Poindexter-Canton included her descendants in the exhibition, as well. Her grandfather’s 9-minute home video footage of their family of nine growing up on LaCrosse Avenue in 1960s and 1970s Spokane, giving older Black Americans a chance to answer how they created home in their circumstances.
“There’s one scene where my mother and her sisters are jumping around with wigs on, and, narrating the footage, she says, ‘I was super excited because we thought we were the Supremes,’ ” Poindexter-Canton said. “Just the humor and the playfulness and seeing them run around the Christmas tree and going to school, being out at Franklin Park playing baseball, is special.”
With Black people sharing the collective trauma within the Black experience, the works speak to one another. Bob Lloyd’s interpretations of home sit in the center of the gallery. “Home is the place where I can safely express myself creatively and philosophically,” his information reads. “Home is a place where I love and get love.”
In the digital image, his wife is lounging in the living room. Lloyd also has a photo of the family graveyard in his backyard, a comfort of family that has passed on.
To the right of Lloyd’s space is artist and designer Art Jacob’s “A Child’s Vision,” a portrait acting as a freeze frame of a concerned young Black girl. She dons a confused but observant look of her surroundings with Howard University as the backdrop.

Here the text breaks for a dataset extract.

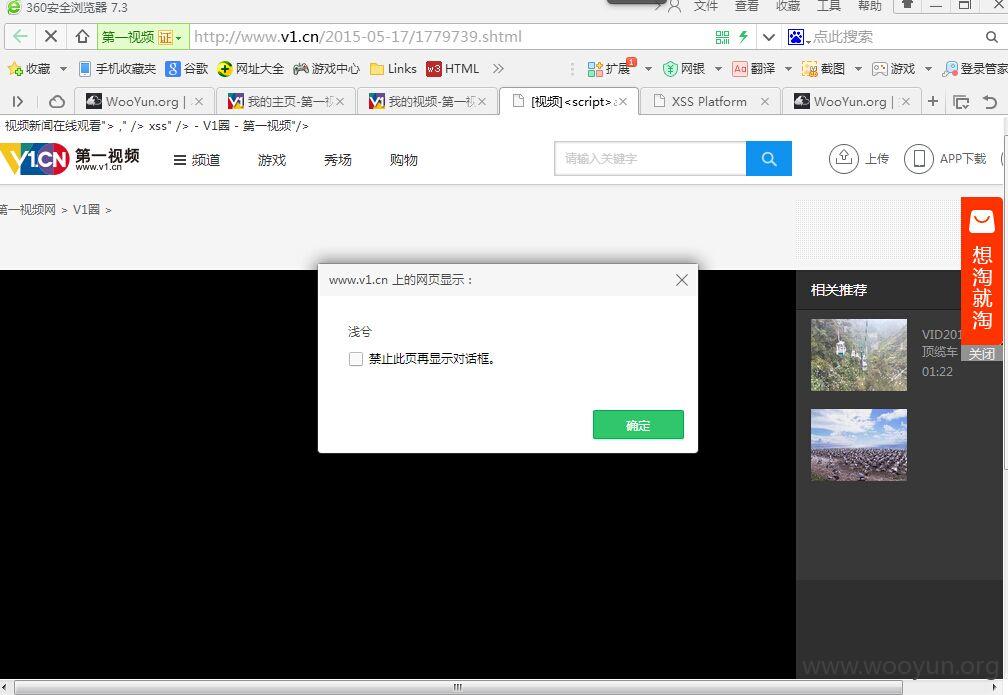
Task: Expand the address bar history dropdown arrow
Action: click(x=768, y=37)
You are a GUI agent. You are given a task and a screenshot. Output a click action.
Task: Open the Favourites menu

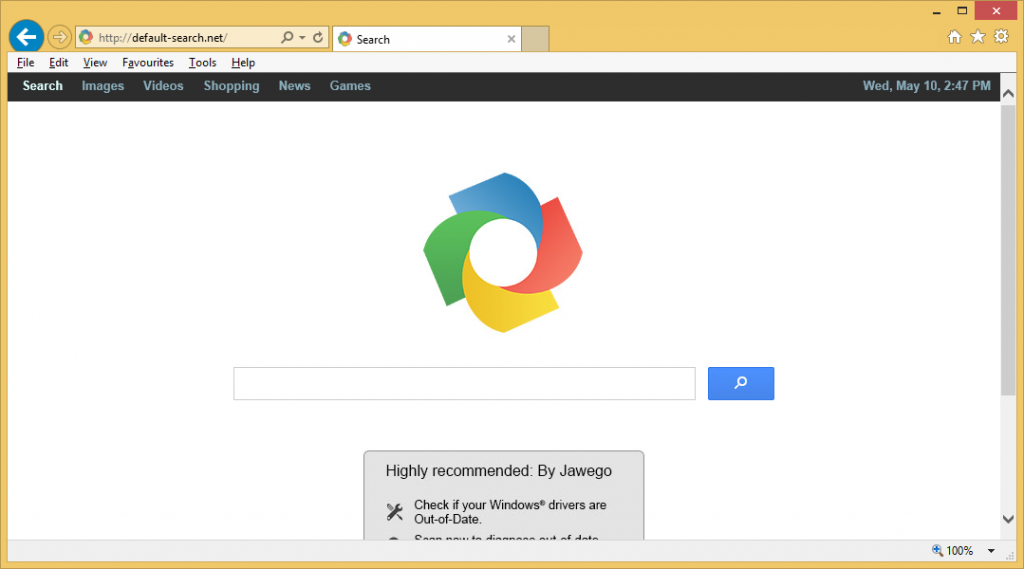(148, 62)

She is beginning to understand the Black life that Lloyd has examined and will leave behind in death. “We had to get a feel of what felt right and where,” Poindexter-Canton said. “Just certain pieces worked well with each other, complemented each other.”
For people who identify as mixed race or biracial, that question of building identity cannot be answered in a few simple words. Racism, and other irrevocable effects of colonialism, manifest differently. Identifying home becomes a maze with multiple levels and one exit.

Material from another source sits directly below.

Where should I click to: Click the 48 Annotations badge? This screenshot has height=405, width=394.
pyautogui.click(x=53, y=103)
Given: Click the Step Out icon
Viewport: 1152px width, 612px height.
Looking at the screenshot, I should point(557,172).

Acting as co-curator with Poindexter-Canton, Evans, who is Italian, Black and a descendant of the Blackfoot Tribe, ensured that the shared colonial trauma of genocide and slavery were fused together in her artwork.
“With all work that I try to signify the meshing of all the cultures in a way, the way (my works) are hung is thinking of the rawness of history in general with people of color,” she said. “It really sticks with me, and, in all work I make, it’s part of who I am. I have to lift up the Indigenous and Black communities.”
Evans’ work is an assessment of generational trauma and the fear that her daughter and newborn son will be survivors of the same issues. She called the racial reckoning of summer “a frightening moment,” but returning to nature for comfort and escape kept her grounded.
The last photo of Evans’ collection is of her and her daughter standing in Lake Sullivan, a symbol of hope and optimism as the two look toward the open river.
Throughout Black History Month, the exhibition will be a multipurpose event space for artists and other community members. The following Wednesday, Gonzaga professor Jessica Maucione will discuss the real-life qualities of “Home,” a novel by Nobel Peace Prize winner and writer Toni Morrison.
Maucione’s coursework repurposes Morrison’s collection, which centers on Black characters, as a way to discuss the historical and current Black experience. Maucione believes “Home” highlights the “complicated idea of home for Black Americans.”
“Morrison just does so much by revaluing a wide variety of complex Black experiences,” Maucione said. “She just captures so much truth about different spaces in moments of America, so ‘Home’ is a novel that Tracy and I will be discussing since she’s done some art in response of the novel.”
Poet Stephen Pitters, whose work dissects how COVID-19 lockdown helped him reassess his life, will host poetry readings from his seasonal collections “Virus,” “Restoration” and “Aftermath” on Wednesday.
“I started writing in half decades from 15 to 20, and, now that I’m older, I can assess everything that I can think of in that space and time,” Pitters said. “This opens our mind and as we create our stories. We’ve got so many of them to work with.”